そんな彩子にとって、今や西洋人形達だけが彩子を慰めてくれたのだった。
「もう、家にも学校にもいたくない。結婚もしたくない」
お店に通い始めて、数日後。
とうとう我慢出来なくなった彩子が、お店の中で泣いていると、頭の上に人形が落ちてきた。

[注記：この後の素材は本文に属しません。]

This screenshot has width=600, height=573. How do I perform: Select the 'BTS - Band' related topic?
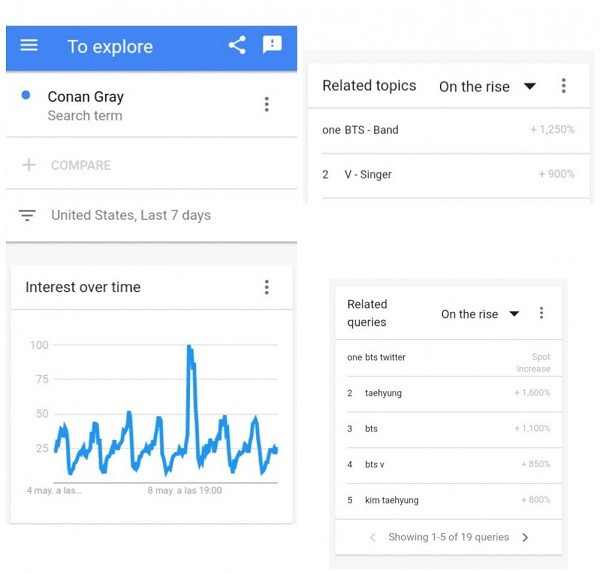coord(371,130)
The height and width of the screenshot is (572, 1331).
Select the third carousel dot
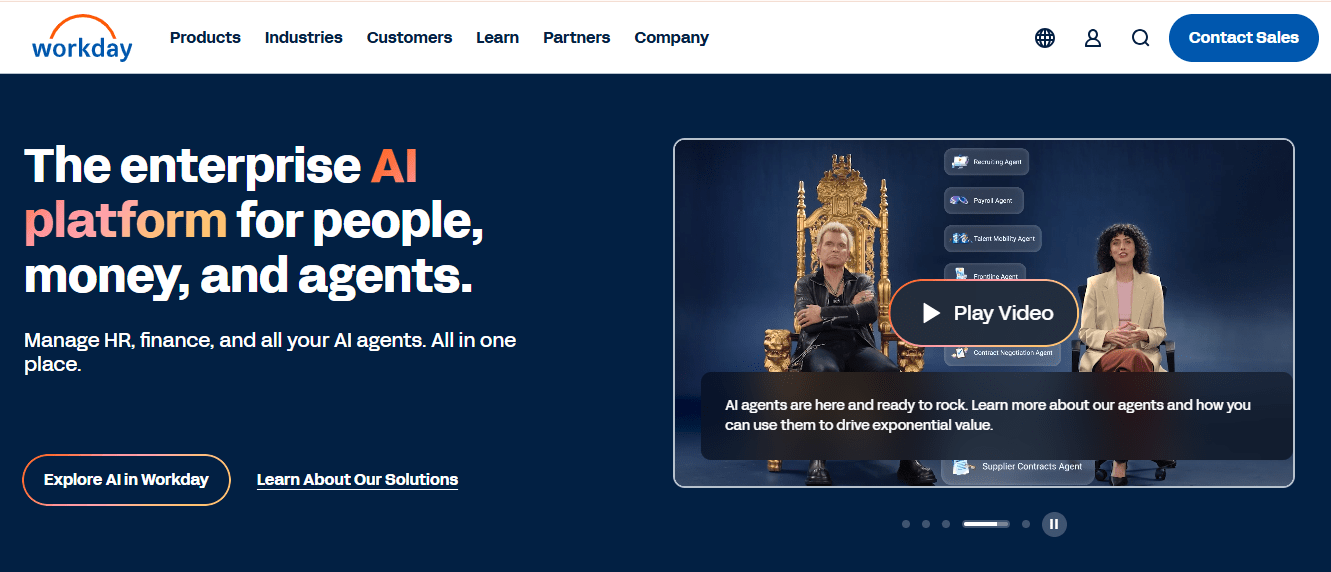(x=946, y=524)
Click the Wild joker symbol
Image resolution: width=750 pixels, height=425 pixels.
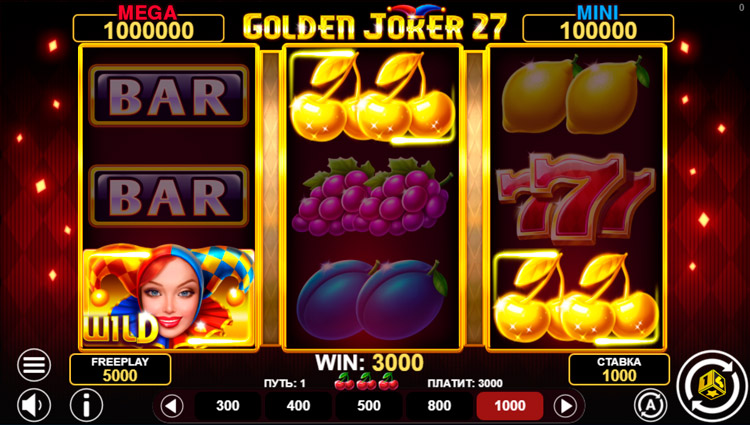click(x=168, y=296)
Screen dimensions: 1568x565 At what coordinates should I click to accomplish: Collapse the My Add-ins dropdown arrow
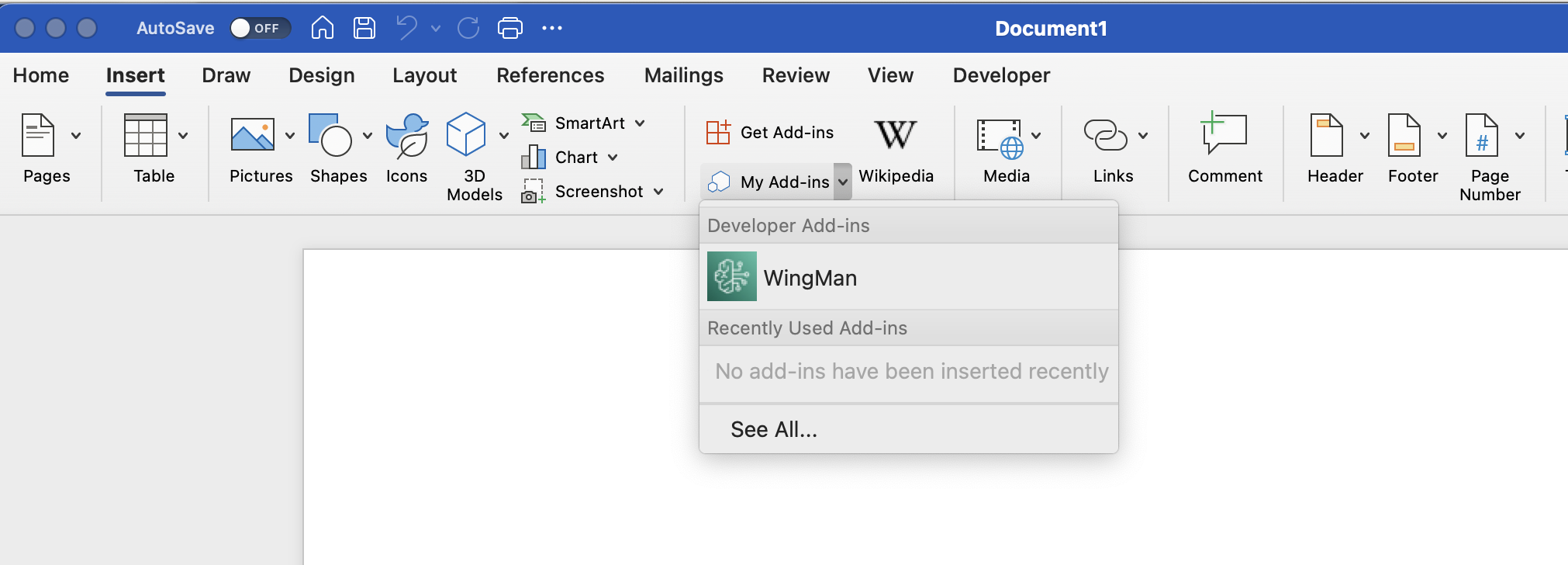coord(843,182)
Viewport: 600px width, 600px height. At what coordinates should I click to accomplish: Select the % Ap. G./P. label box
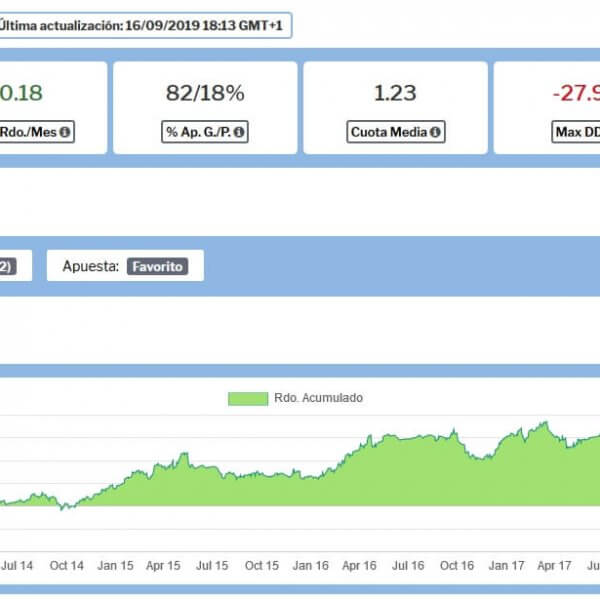coord(205,132)
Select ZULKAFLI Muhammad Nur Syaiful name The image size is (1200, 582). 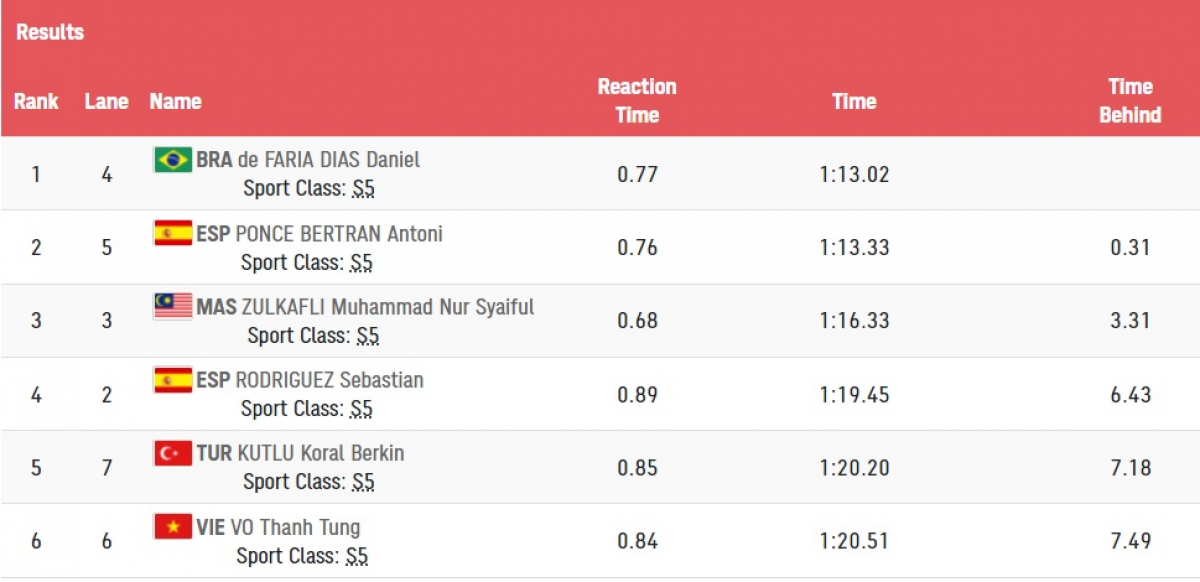pos(388,307)
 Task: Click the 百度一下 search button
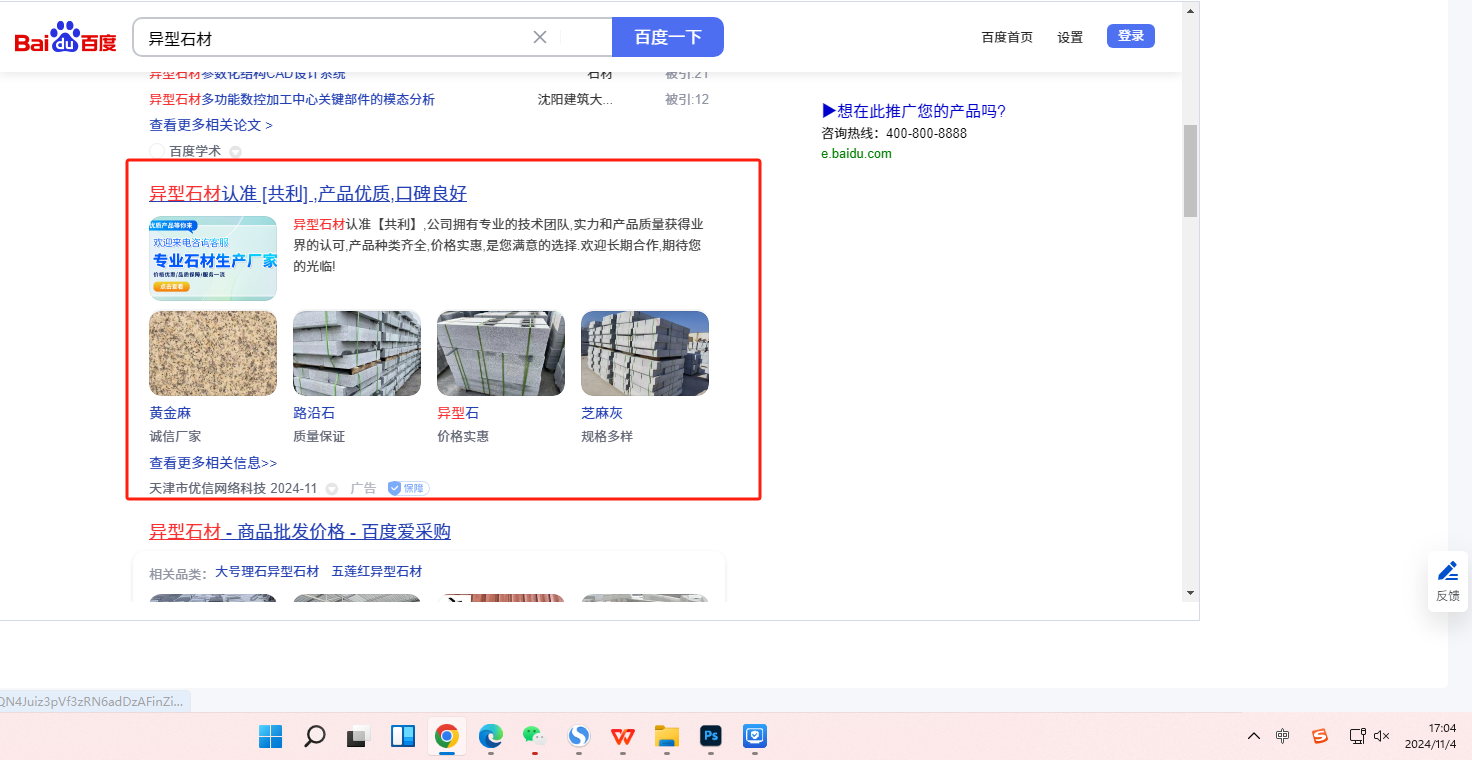pyautogui.click(x=667, y=38)
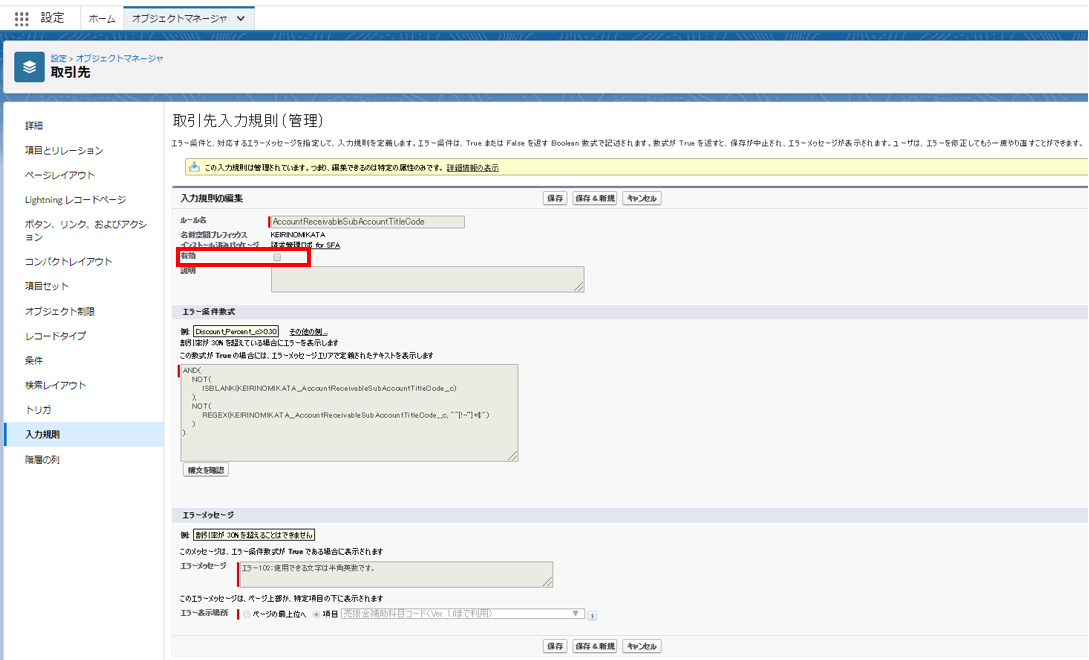Select トリガ in the sidebar
Image resolution: width=1089 pixels, height=660 pixels.
point(38,410)
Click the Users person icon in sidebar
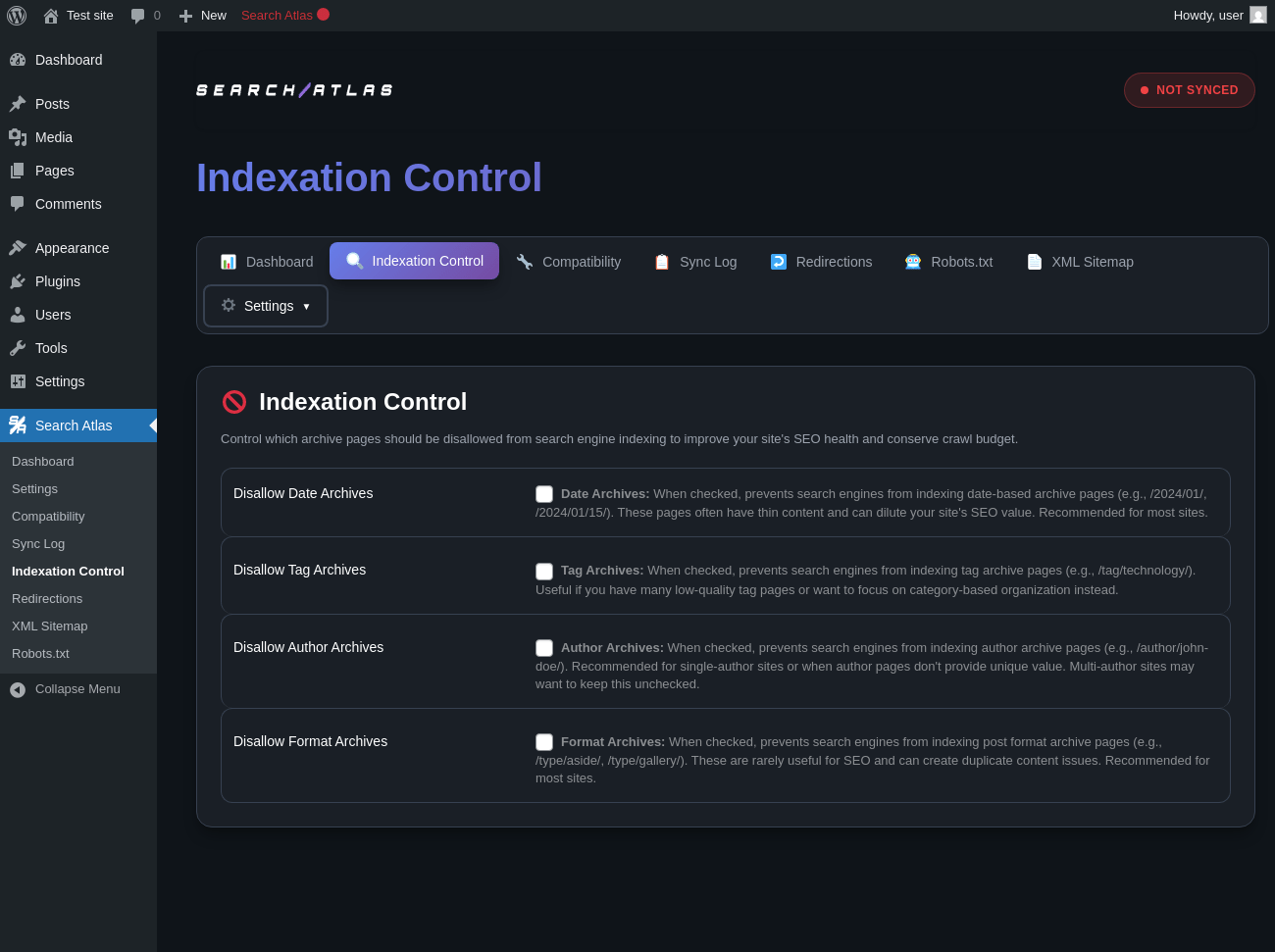This screenshot has width=1275, height=952. (x=18, y=315)
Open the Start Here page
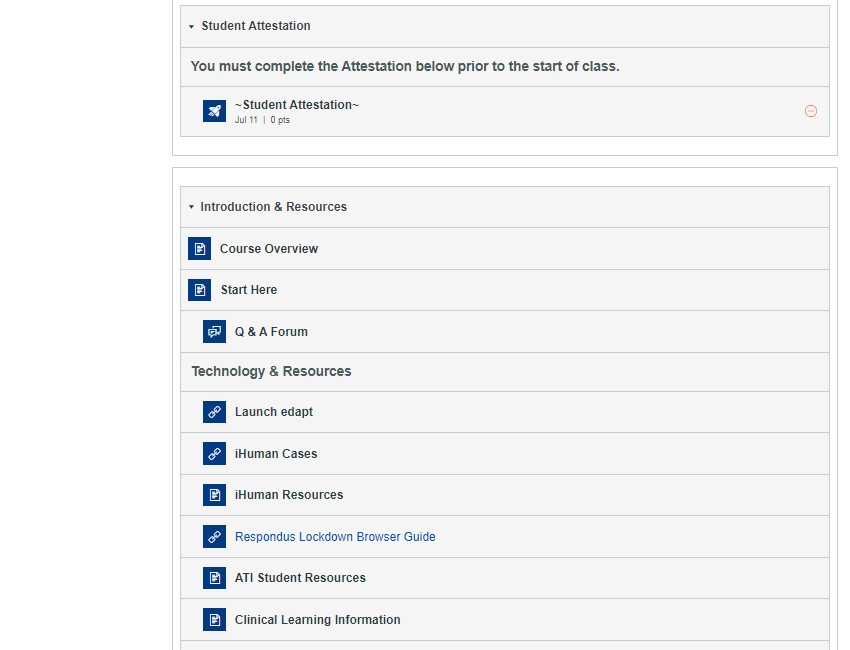Screen dimensions: 850x650 tap(249, 290)
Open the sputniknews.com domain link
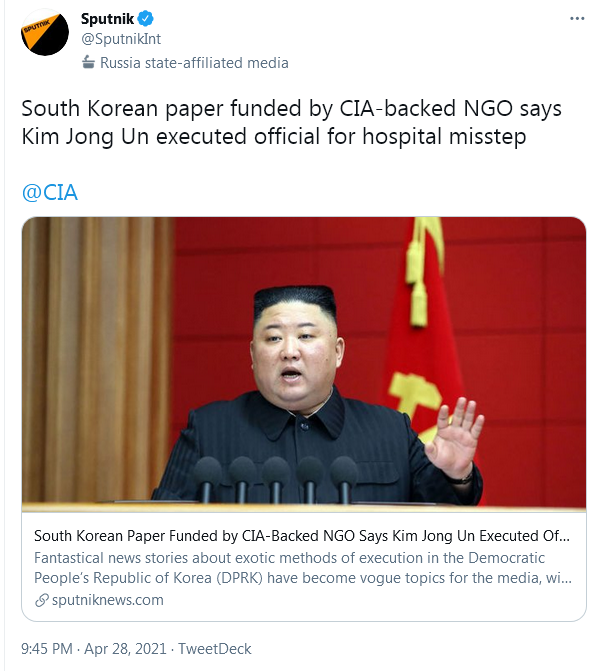 tap(107, 600)
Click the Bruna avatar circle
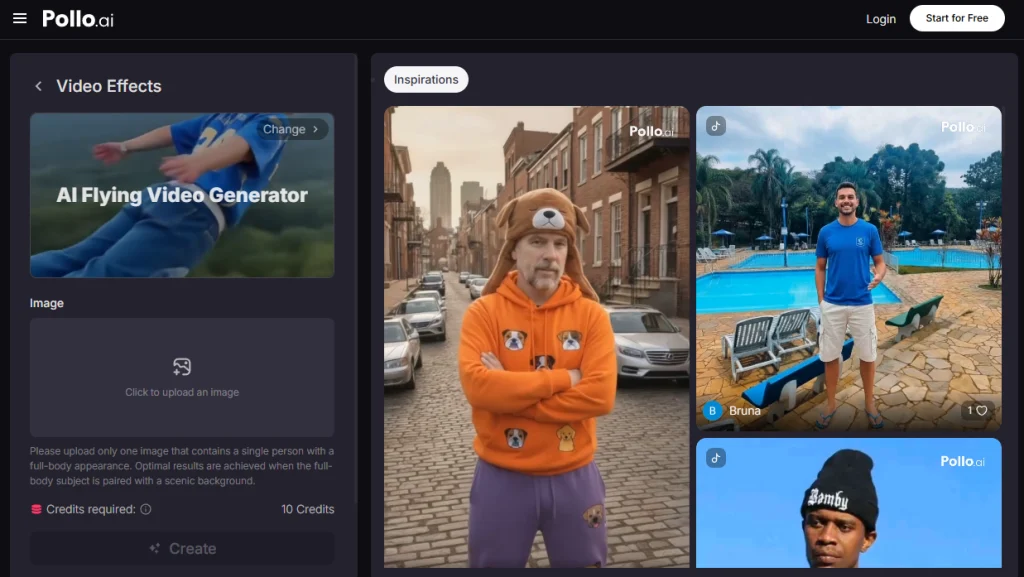The height and width of the screenshot is (577, 1024). tap(713, 410)
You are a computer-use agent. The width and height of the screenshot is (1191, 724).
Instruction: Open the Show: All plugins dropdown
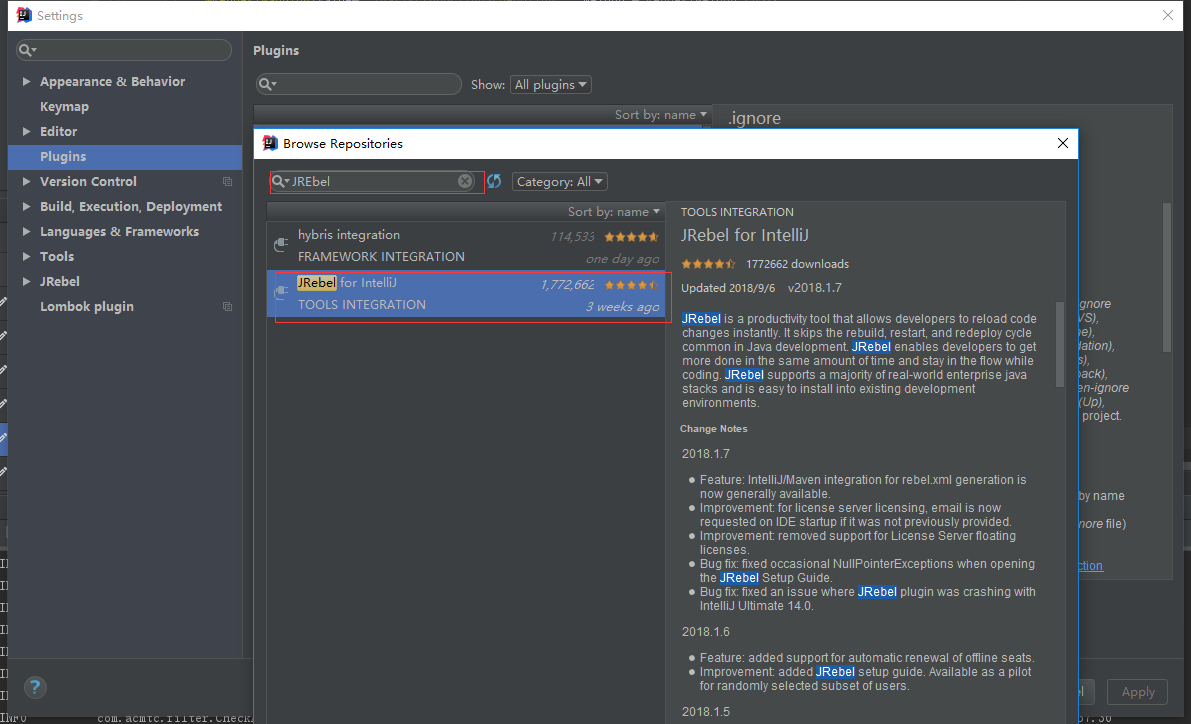(x=550, y=85)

赤い着物を着て、黒色のおかっぱ頭の女の子の人形だった。
見た目は日本人風だが、造りは西洋人形であった。
その人形を両手で持った彩子は、思った事をそのまま口に出した。
「いいな。私も人形になりたい。そうしたら、結婚しなくていいもの」
彩子は棚に人形を戻すと、袖で顔をグッと拭いたのだった。
その日を境に、彩子の身体に異変が現れるようになった。
まず、身体が重くなった。肩や足が重くなり、自由に動きづらくなった。
次いで、手足の指が自由に動かなくなった。
学校や家では何とか誤魔化せているが、周囲に気づかれるのも時間の問題だろう。
最後は、空腹といった生理的欲求が無くなった。
皆の前では無理して食べていたが、次第に限界になり誰も居ないところで戻した。
そうしている間に、彩子は痩せ細り、顔は青白く、やつれていった。
まるで、人形のように。
それでも、誰も彩子の異変に気づかなかった。誰もが彩子の結婚に気をとられていたのだった。
ついには、店内にいると幻聴まで聞こえるようになった。
「ここに居てはダメ」
「おうちに帰りなさい」
と、あちこちから聞こえてくるようになったのだった。
それでも、彩子は店に通い続けた。
彩子にはもうそこしか、居場所がなかったからだ。